Durante a internação, o jovem enfrentou uma série de complicações e precisou passar por diferentes procedimentos. Entre eles, foram realizados intervenções para controlar a pressão intracraniana e a circulação do líquor, além da instalação de um segundo dreno.
Arthur também permaneceu sedado e intubado durante parte do tratamento e chegou a desenvolver uma pneumonia, que posteriormente foi controlada. Em determinado momento, os médicos chegaram a informar à família que ele havia superado a fase de risco imediato de morte.

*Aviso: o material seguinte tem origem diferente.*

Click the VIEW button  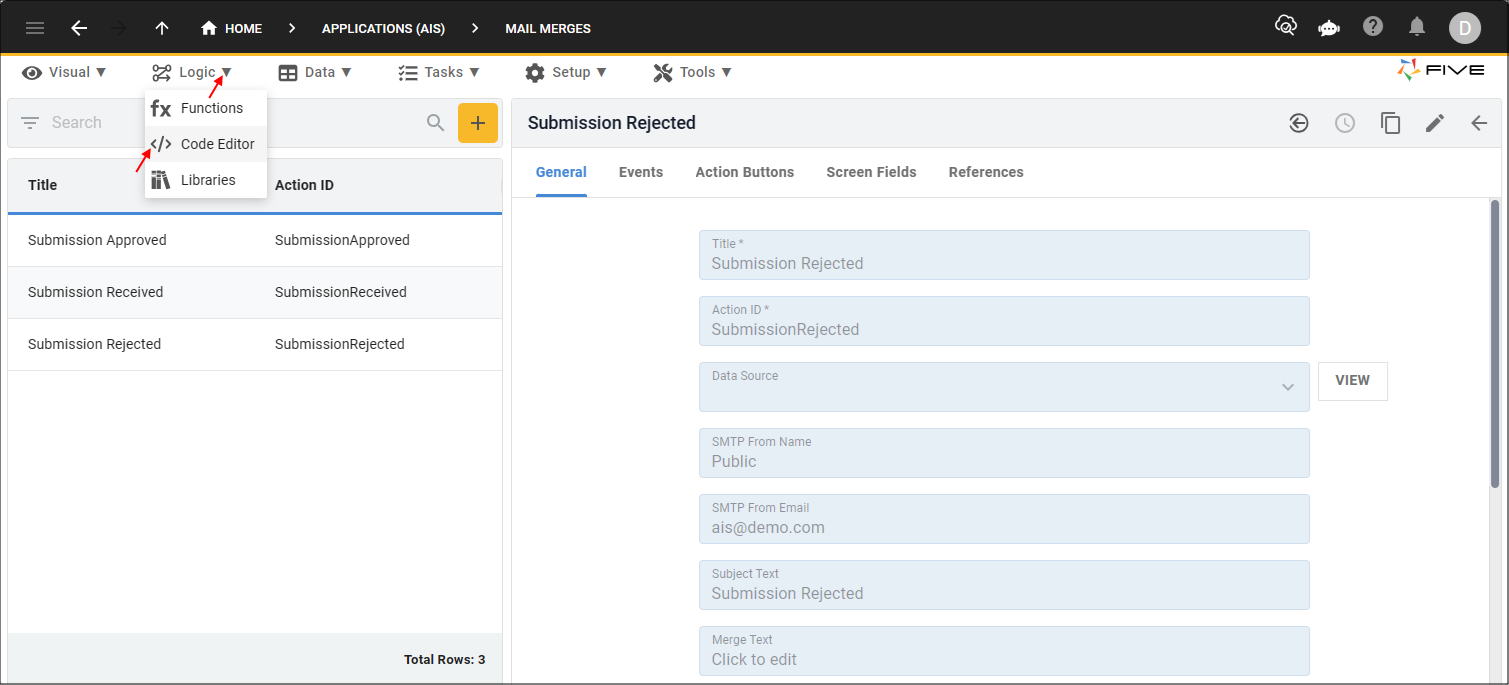(1352, 381)

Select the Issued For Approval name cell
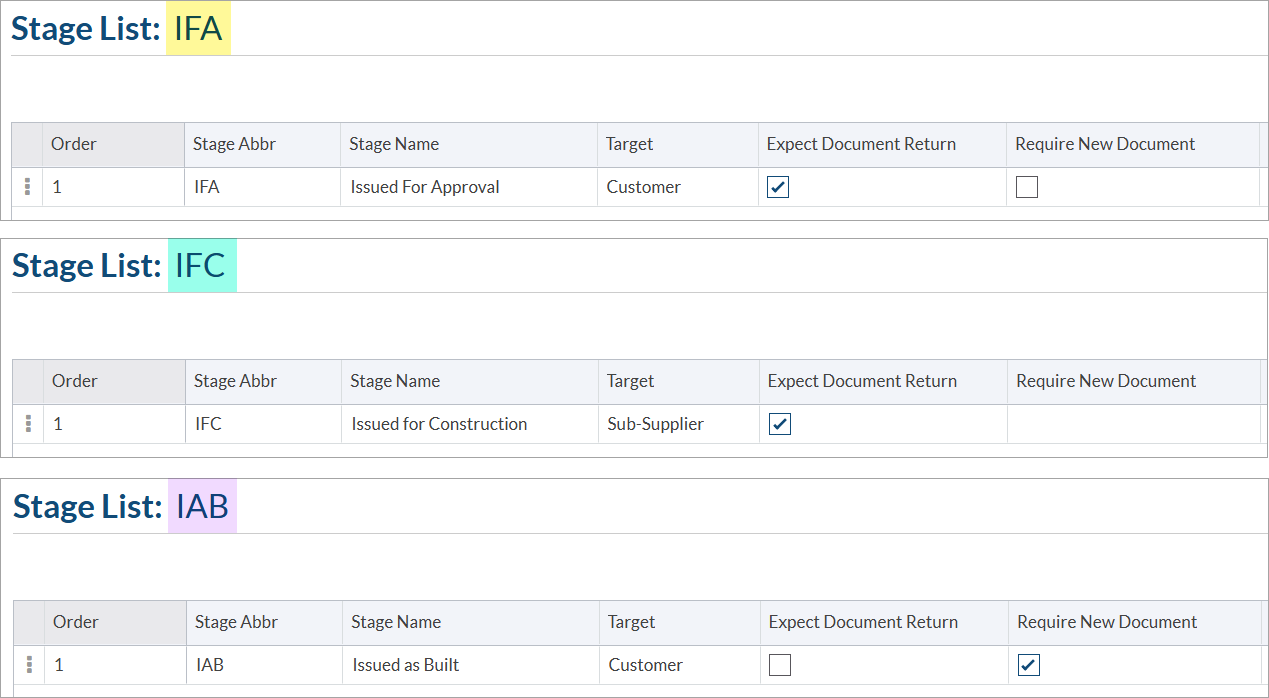point(425,187)
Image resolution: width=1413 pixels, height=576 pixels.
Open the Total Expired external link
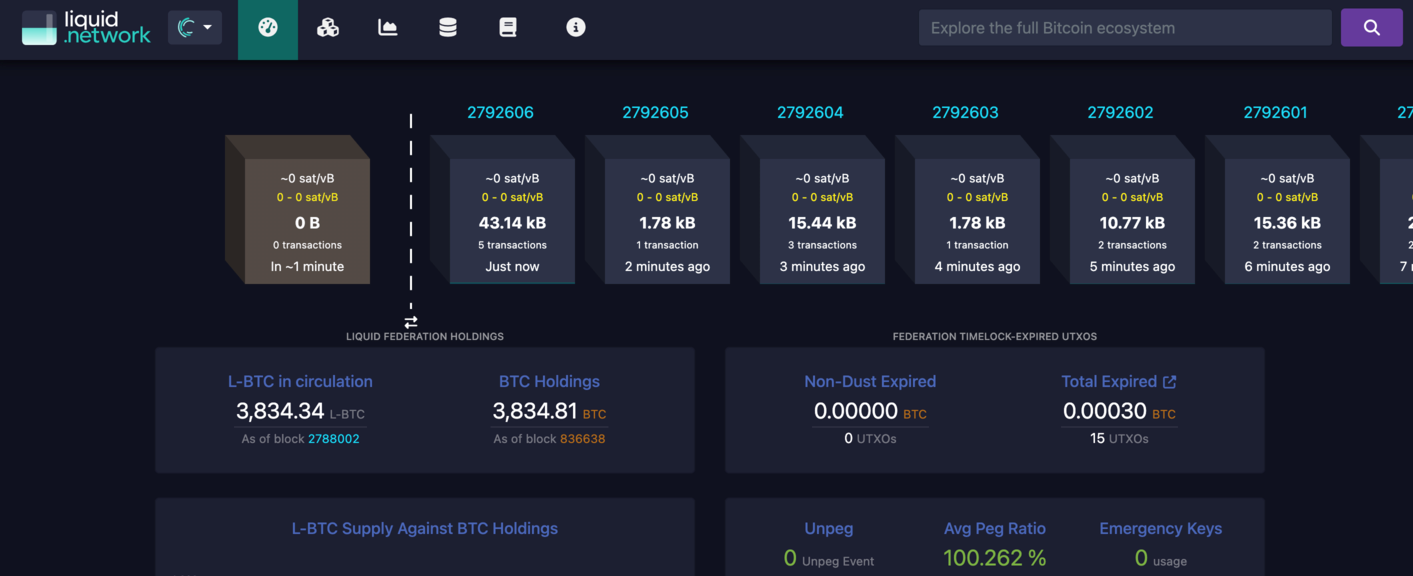[1169, 382]
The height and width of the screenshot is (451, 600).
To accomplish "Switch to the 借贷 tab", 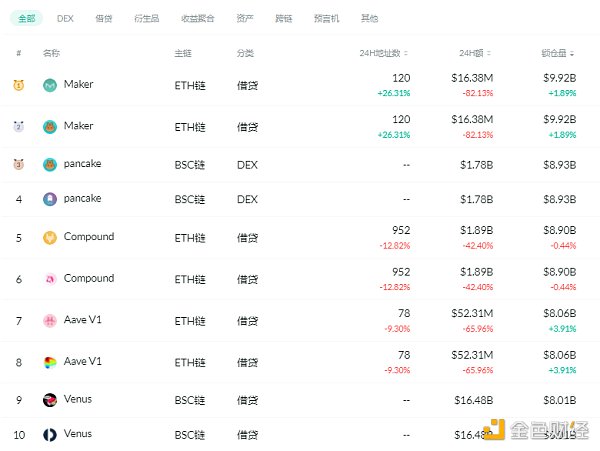I will (104, 18).
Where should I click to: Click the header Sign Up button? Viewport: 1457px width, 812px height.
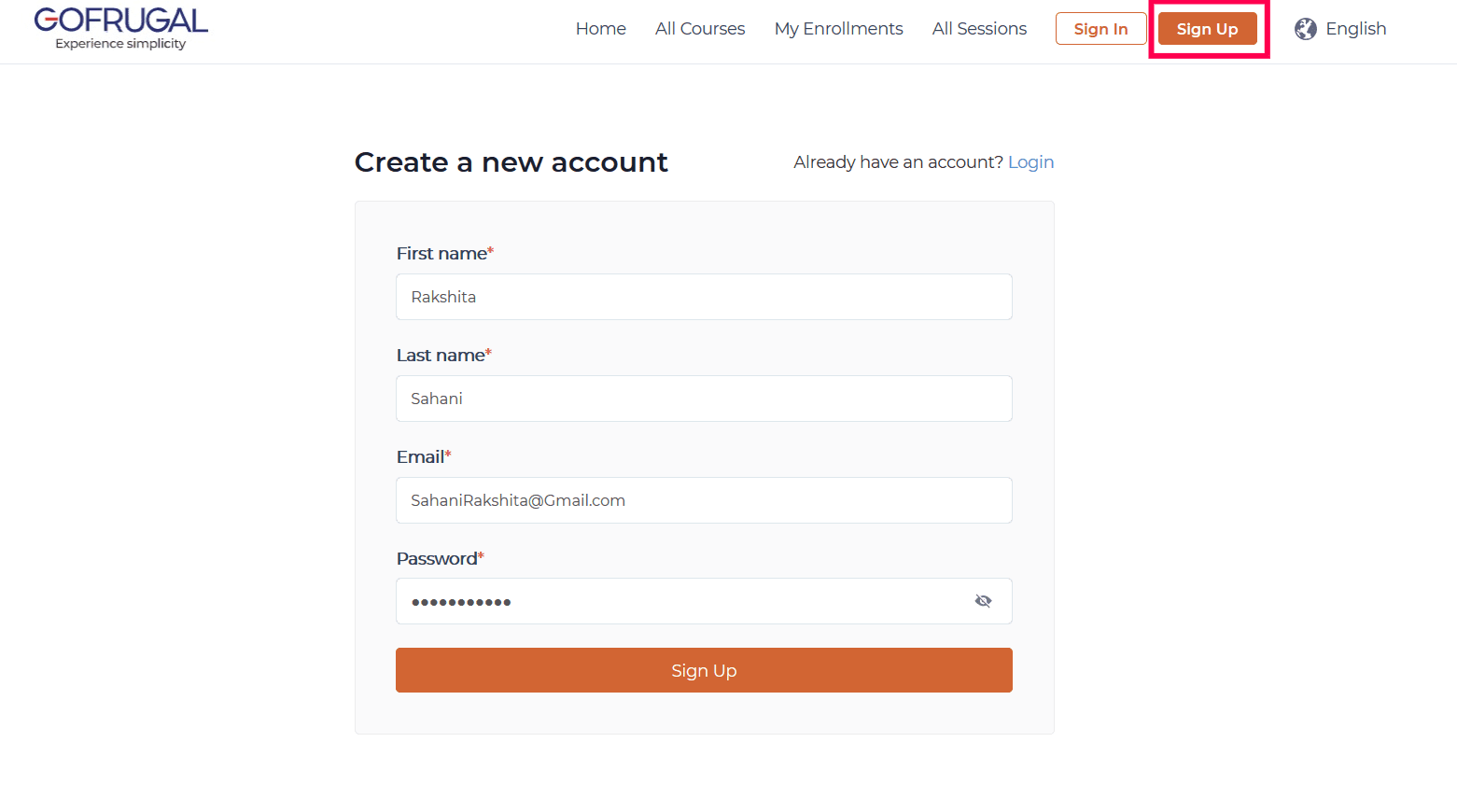coord(1207,29)
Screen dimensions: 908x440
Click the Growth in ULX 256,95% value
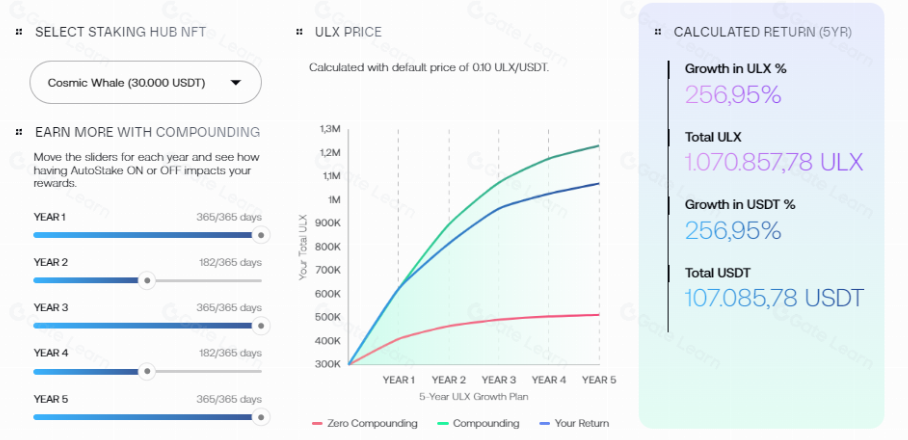(733, 95)
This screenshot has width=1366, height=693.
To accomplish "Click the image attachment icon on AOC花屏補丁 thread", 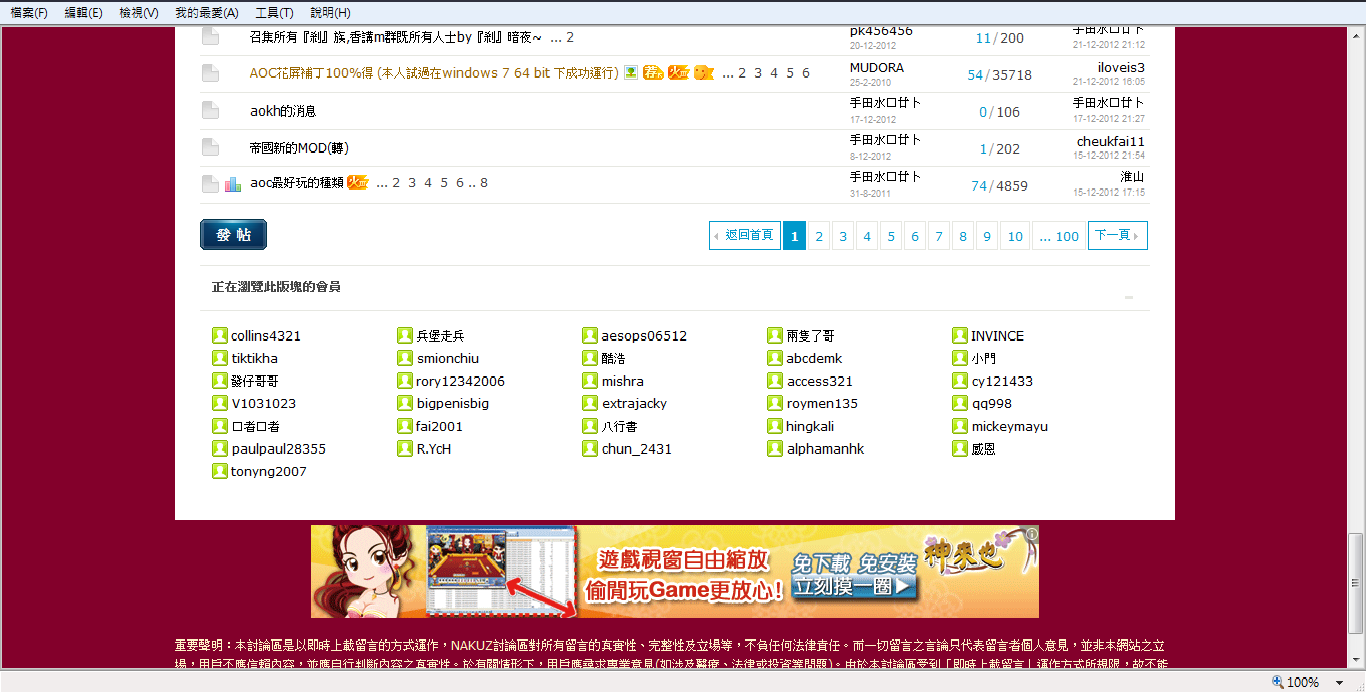I will point(631,72).
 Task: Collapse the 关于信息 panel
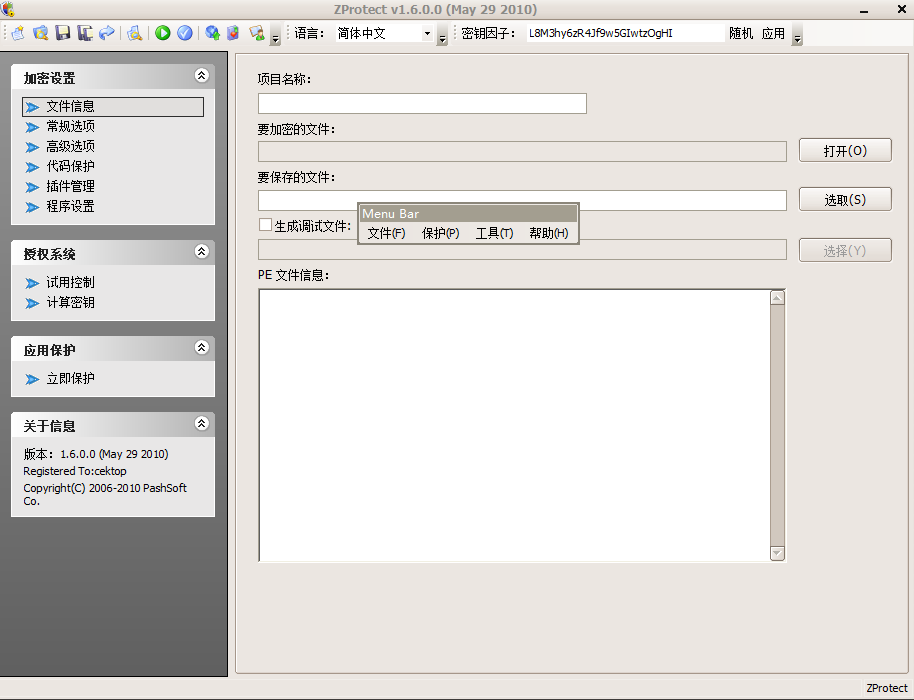coord(201,424)
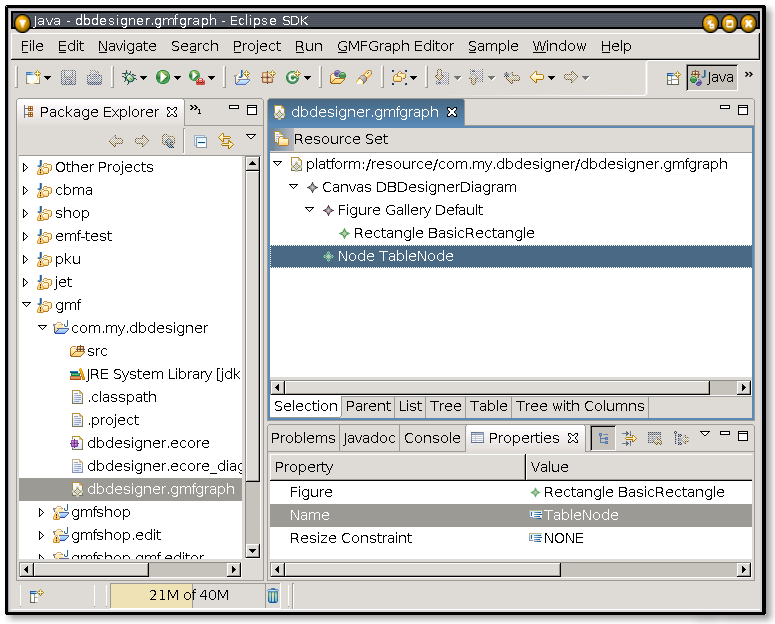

No início de setembro, surgiram sinais que renovaram a esperança. Após cerca de 20 dias de internação, Arthur estava sem sedação, apresentava reflexos, movimentos e respostas a estímulos, enquanto a pressão intracraniana havia se normalizado.
No entanto, uma nova intervenção foi necessária. Em 4 de setembro, ele passou por uma cirurgia cerebral para implantação de uma válvula permanente. O procedimento permitiu a retirada dos drenos e de outros dispositivos utilizados para controlar e monitorar a pressão dentro do crânio.
Uma corrente de fé
Durante todo o período de internação, a situação de Arthur mobilizou familiares, amigos e moradores de Sidrolândia, Maracaju e outras regiões de Mato Grosso do Sul.
Pedidos de oração se espalharam pelas redes sociais e envolveram igrejas, grupos de amigos, empresários, políticos, artistas e moradores que sequer conheciam pessoalmente o jovem. A cada nova atualização sobre seu estado de saúde, milhares de pessoas acompanhavam com esperança a batalha pela recuperação.
Após semanas de luta, porém, Arthur não resistiu às complicações provocadas pelo traumatismo craniano.
A morte encerra uma história que, durante quase um mês, uniu uma comunidade inteira em torno de um mesmo desejo: a recuperação do jovem.
A família e amigos agora enfrentam o momento de despedida, enquanto Sidrolândia se despede de Arthur e presta solidariedade aos familiares.